■ Your objective
Make an exact copy of the lines from the one containing "Click the Hong Kong flag icon" to the end of the records below, and leave out everything else.

■ Task input
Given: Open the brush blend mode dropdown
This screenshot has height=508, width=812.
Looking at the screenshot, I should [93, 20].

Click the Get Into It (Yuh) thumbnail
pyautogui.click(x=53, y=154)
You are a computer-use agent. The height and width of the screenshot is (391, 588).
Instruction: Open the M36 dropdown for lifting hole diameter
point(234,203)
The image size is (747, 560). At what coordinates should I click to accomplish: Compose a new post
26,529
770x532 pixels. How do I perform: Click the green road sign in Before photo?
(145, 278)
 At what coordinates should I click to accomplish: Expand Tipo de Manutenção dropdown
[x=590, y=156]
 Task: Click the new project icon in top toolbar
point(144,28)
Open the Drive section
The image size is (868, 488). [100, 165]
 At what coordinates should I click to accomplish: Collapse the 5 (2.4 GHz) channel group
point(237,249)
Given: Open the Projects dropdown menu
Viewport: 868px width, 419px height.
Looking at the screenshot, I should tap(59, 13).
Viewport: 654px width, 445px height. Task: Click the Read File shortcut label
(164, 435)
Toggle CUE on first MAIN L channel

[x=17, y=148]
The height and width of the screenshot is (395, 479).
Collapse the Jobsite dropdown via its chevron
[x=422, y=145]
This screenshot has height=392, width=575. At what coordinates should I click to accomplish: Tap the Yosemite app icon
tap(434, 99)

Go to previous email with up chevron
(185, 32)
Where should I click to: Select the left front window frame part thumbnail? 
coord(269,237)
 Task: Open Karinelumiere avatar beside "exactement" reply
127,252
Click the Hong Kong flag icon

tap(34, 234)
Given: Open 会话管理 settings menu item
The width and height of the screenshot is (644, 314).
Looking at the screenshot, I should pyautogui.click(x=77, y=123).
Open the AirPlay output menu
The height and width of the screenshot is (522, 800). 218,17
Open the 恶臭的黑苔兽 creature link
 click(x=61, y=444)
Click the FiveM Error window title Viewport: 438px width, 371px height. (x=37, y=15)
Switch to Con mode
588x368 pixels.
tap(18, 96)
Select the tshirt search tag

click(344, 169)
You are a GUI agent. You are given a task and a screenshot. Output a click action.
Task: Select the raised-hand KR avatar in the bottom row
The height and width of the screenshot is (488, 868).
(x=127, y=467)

■ Exercise response
Click the Hong Kong flag icon

tap(34, 234)
Given: Open 会话管理 settings menu item
The width and height of the screenshot is (644, 314).
Looking at the screenshot, I should pyautogui.click(x=77, y=123).
Open the AirPlay output menu
The height and width of the screenshot is (522, 800). 218,17
Open the 恶臭的黑苔兽 creature link
 click(x=61, y=444)
Click the FiveM Error window title Viewport: 438px width, 371px height. (x=37, y=15)
Switch to Con mode
588x368 pixels.
tap(18, 96)
Select the tshirt search tag

click(344, 169)
You are a GUI agent. You are given a task and a screenshot. Output a click action.
Task: Select the raised-hand KR avatar in the bottom row
The height and width of the screenshot is (488, 868).
(x=127, y=467)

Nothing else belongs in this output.